Risk of hepatotoxicity (acetaminophen >4g/day). Abuse potential (monitor). Discontinue at 1st sign of rash or any other hypersensitivity. Also with Codeine: life-threatening respiratory depression; monitor within first 24–72hrs of initiating therapy and following dose increases. Accidental exposure may cause fatal overdose (esp. in children). Risk of life-threatening respiratory depression and death related to ultra-rapid metabolizers of codeine (esp. in children for post-tonsillectomy and/or adenoidectomy pain). Avoid in adolescents 12–18yrs with conditions associated with hypoventilation (eg, post-op status, obstructive sleep apnea, obesity, severe pulmonary disease, neuromuscular disease, concomitant drugs that cause respiratory depression). COPD, cor pulmonale, decreased respiratory reserve, hypoxia, hypercapnia, or pre-existing respiratory depression; monitor and consider non-opioid analgesics. Adrenal insufficiency. Head injury. Increased intracranial pressure, brain tumors; monitor. Seizure disorders. CNS depression. Impaired consciousness, coma, shock; avoid. Biliary tract disease. Acute pancreatitis. Acute abdomen. Reevaluate periodically. Avoid abrupt cessation. Severe renal or hepatic impairment (monitor). Ultra-rapid metabolizers (due to CYP2D6 polymorphism): avoid. Drug abusers. Elderly. Cachectic. Debilitated. Pregnancy; potential neonatal opioid withdrawal syndrome during prolonged use. Labor & delivery, nursing mothers: not recommended.
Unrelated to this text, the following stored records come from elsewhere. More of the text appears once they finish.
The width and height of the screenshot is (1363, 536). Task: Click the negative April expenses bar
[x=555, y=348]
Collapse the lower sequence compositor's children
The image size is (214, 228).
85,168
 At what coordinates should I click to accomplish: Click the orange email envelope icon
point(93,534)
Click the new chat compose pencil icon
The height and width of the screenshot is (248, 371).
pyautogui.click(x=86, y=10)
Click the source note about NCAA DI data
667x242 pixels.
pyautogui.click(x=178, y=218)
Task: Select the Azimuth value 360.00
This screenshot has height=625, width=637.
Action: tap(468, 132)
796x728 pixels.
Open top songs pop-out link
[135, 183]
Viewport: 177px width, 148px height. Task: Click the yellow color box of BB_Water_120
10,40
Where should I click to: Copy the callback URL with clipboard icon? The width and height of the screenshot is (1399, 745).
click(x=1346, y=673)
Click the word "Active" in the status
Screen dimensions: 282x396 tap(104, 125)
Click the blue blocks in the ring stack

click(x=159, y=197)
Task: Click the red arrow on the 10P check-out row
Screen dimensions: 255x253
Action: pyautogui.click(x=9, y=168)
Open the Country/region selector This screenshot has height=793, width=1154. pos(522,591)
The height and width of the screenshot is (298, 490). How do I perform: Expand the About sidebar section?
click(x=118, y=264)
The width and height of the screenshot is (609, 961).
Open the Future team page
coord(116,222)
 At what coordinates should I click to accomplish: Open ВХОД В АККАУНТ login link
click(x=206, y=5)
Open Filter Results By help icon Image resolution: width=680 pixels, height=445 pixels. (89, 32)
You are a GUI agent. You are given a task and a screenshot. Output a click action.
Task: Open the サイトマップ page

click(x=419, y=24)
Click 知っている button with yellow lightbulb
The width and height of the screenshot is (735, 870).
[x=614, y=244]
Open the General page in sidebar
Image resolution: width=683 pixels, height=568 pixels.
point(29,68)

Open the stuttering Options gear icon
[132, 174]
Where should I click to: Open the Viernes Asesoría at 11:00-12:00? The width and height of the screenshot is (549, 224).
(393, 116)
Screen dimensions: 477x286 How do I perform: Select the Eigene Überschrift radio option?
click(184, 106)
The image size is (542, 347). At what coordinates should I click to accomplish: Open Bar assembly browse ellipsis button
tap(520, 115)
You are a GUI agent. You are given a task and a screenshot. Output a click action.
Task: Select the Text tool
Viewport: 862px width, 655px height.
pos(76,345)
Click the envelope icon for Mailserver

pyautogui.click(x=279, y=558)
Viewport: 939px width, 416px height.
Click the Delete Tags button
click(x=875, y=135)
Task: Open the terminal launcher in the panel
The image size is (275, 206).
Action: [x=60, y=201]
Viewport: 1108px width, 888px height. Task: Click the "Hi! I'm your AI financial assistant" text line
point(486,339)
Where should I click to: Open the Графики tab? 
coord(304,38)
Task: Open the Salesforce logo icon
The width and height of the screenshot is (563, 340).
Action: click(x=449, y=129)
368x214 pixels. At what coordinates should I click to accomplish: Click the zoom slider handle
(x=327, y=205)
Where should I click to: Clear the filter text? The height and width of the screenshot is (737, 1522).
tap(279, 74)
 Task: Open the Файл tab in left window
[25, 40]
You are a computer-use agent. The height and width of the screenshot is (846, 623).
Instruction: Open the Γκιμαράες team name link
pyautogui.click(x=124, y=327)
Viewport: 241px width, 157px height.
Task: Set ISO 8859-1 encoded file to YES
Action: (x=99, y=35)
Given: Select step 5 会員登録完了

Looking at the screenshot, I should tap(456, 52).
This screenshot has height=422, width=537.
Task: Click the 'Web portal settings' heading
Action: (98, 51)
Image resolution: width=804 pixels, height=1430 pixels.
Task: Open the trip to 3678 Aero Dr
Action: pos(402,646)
Barbiturate + analgesic + methylxanthine.
Concomitant other acetaminophen-containing products: not recommended. Increased risk of hypotension, respiratory depression, sedation with benzodiazepines or other CNS depressants (eg, non-benzodiazepine sedatives/hypnotics, anxiolytics, general anesthetics, phenothiazines, tranquilizers, muscle relaxants, antipsychotics, alcohol, other opioids); reserve concomitant use in those for whom alternative options are inadequate; limit dosages/durations to minimum required; monitor. Acetaminophen may cause false (+) urine test for 5-hydroxyindoleacetic acid. Also with Codeine: risk of serotonin syndrome with serotonergic drugs (eg, SSRIs, SNRIs, TCAs, triptans, 5-HT3 antagonists, mirtazapine, trazodone, tramadol, MAOIs, linezolid, IV methylene blue); monitor and discontinue if suspected. Avoid concomitant mixed agonist/antagonist opioids (eg, butorphanol, nalbuphine, pentazocine) or partial agonist (eg, buprenorphine); may reduce effects and precipitate withdrawal symptoms. May be affected by CYP2D6 inhibitors (eg, amiodarone, quinidine, fluoxetine, paroxetine, bupropion). Potentiated by CYP3A4 inhibitors (eg, macrolides, azole antifungals, protease inhibitors, grapefruit juice). Antagonized by CYP3A4 inducers (eg, rifampin, carbamazepine, phenytoin). May antagonize diuretics; monitor. Paralytic ileus may occur with anticholinergics. Codeine may increase serum amylase levels.
Drowsiness, lightheadedness, dizziness, sedation, shortness of breath, nausea, vomiting, abdominal pain, intoxicated feeling; hepatotoxicity, serious skin reactions or other hypersensitivity (rare). Also with Codeine: respiratory depression, severe hypotension, syncope.